§ **Task brief**:
Copy out each of the rows below word for word, with nothing changed.

A run of rows
..............................

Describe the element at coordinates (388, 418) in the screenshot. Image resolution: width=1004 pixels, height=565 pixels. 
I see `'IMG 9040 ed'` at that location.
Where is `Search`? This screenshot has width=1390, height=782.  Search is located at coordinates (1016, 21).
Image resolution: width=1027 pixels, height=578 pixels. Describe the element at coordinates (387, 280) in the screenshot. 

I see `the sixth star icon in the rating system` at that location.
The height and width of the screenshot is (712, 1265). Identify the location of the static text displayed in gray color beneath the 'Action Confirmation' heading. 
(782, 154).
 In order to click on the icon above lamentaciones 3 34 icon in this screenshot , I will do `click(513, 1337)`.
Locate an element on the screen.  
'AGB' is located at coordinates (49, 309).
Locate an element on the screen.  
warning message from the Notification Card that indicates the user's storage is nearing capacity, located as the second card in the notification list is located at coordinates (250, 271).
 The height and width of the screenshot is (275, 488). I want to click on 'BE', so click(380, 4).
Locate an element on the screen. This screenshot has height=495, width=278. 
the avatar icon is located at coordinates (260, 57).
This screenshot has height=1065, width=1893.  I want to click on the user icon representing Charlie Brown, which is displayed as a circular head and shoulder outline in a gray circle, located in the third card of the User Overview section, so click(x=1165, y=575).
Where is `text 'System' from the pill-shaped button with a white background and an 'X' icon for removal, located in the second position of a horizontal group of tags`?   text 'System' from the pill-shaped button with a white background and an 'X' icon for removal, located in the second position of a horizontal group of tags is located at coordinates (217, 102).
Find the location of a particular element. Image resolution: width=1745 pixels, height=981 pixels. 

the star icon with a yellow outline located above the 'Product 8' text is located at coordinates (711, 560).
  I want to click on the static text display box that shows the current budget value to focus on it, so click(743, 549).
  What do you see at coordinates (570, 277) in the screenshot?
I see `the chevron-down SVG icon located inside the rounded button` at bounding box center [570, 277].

..............................

§ **Response**:
Describe the element at coordinates (388, 418) in the screenshot. Image resolution: width=1004 pixels, height=565 pixels. 
I see `'IMG 9040 ed'` at that location.
Where is `Search`? This screenshot has width=1390, height=782.  Search is located at coordinates (1016, 21).
Image resolution: width=1027 pixels, height=578 pixels. Describe the element at coordinates (387, 280) in the screenshot. 

I see `the sixth star icon in the rating system` at that location.
The height and width of the screenshot is (712, 1265). Identify the location of the static text displayed in gray color beneath the 'Action Confirmation' heading. 
(782, 154).
 In order to click on the icon above lamentaciones 3 34 icon in this screenshot , I will do `click(513, 1337)`.
Locate an element on the screen.  
'AGB' is located at coordinates (49, 309).
Locate an element on the screen.  
warning message from the Notification Card that indicates the user's storage is nearing capacity, located as the second card in the notification list is located at coordinates (250, 271).
 The height and width of the screenshot is (275, 488). I want to click on 'BE', so click(380, 4).
Locate an element on the screen. This screenshot has height=495, width=278. 
the avatar icon is located at coordinates (260, 57).
This screenshot has height=1065, width=1893.  I want to click on the user icon representing Charlie Brown, which is displayed as a circular head and shoulder outline in a gray circle, located in the third card of the User Overview section, so click(x=1165, y=575).
Where is `text 'System' from the pill-shaped button with a white background and an 'X' icon for removal, located in the second position of a horizontal group of tags`?   text 'System' from the pill-shaped button with a white background and an 'X' icon for removal, located in the second position of a horizontal group of tags is located at coordinates (217, 102).
Find the location of a particular element. Image resolution: width=1745 pixels, height=981 pixels. 

the star icon with a yellow outline located above the 'Product 8' text is located at coordinates (711, 560).
  I want to click on the static text display box that shows the current budget value to focus on it, so click(743, 549).
  What do you see at coordinates (570, 277) in the screenshot?
I see `the chevron-down SVG icon located inside the rounded button` at bounding box center [570, 277].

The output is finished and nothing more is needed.